[Opening Excerpted data section]

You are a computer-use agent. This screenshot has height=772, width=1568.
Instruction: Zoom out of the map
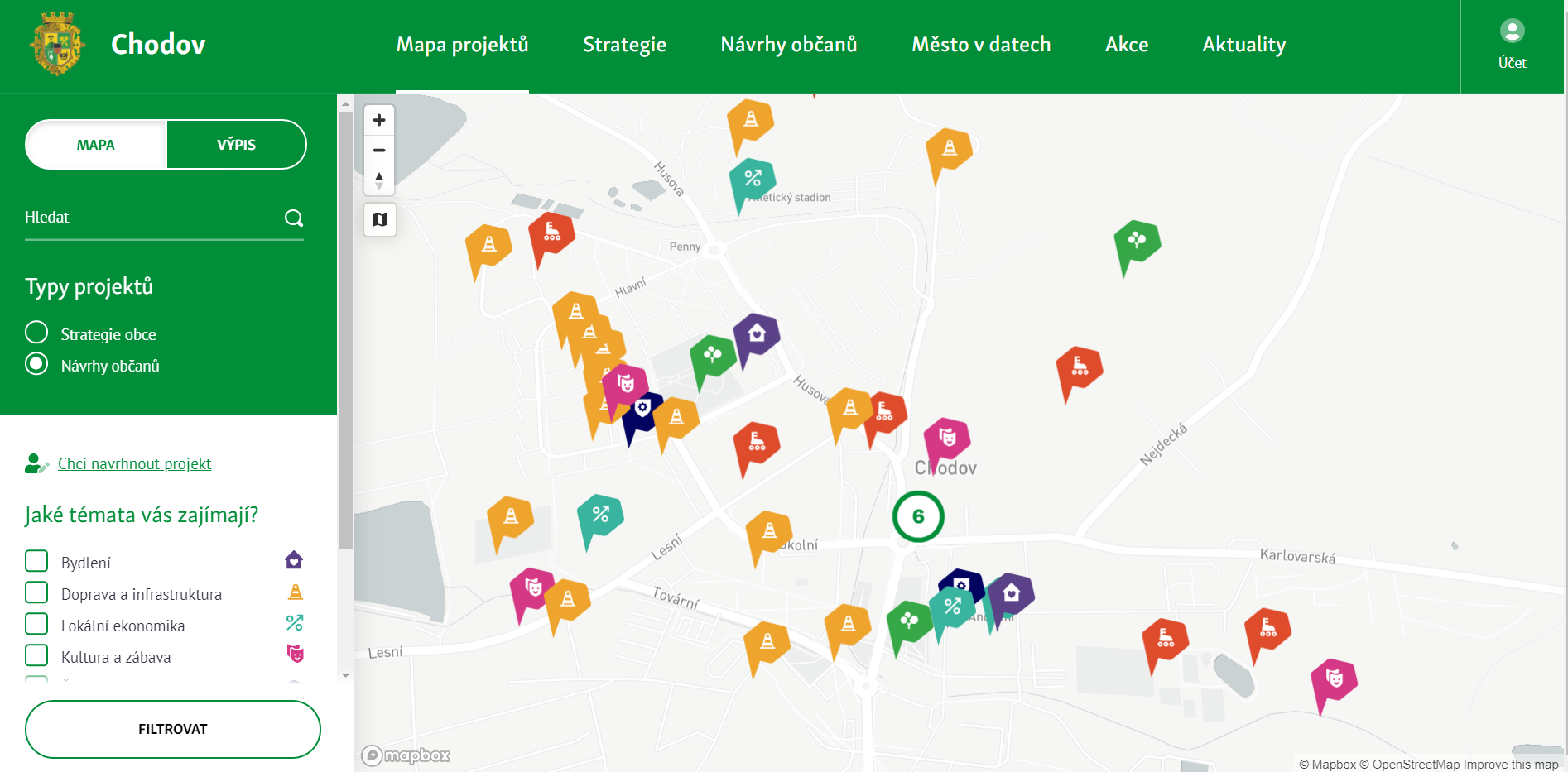pos(379,151)
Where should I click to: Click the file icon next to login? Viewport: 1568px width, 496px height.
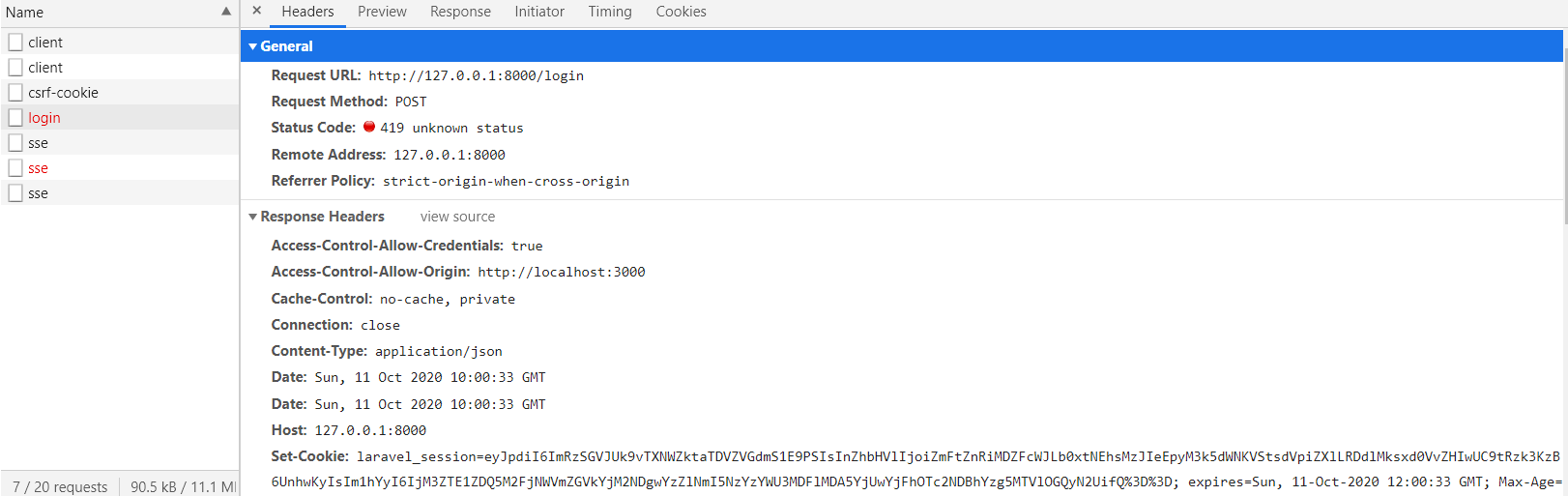15,118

[Closing Excerpted data section]

Exactly as written, restate the listing above with its pictures omitted.

You are a computer-use agent. This screenshot has height=772, width=1568.
Instruction: Zoom out of the map
pos(379,151)
Where should I click to: Click the file icon next to login? Viewport: 1568px width, 496px height.
15,118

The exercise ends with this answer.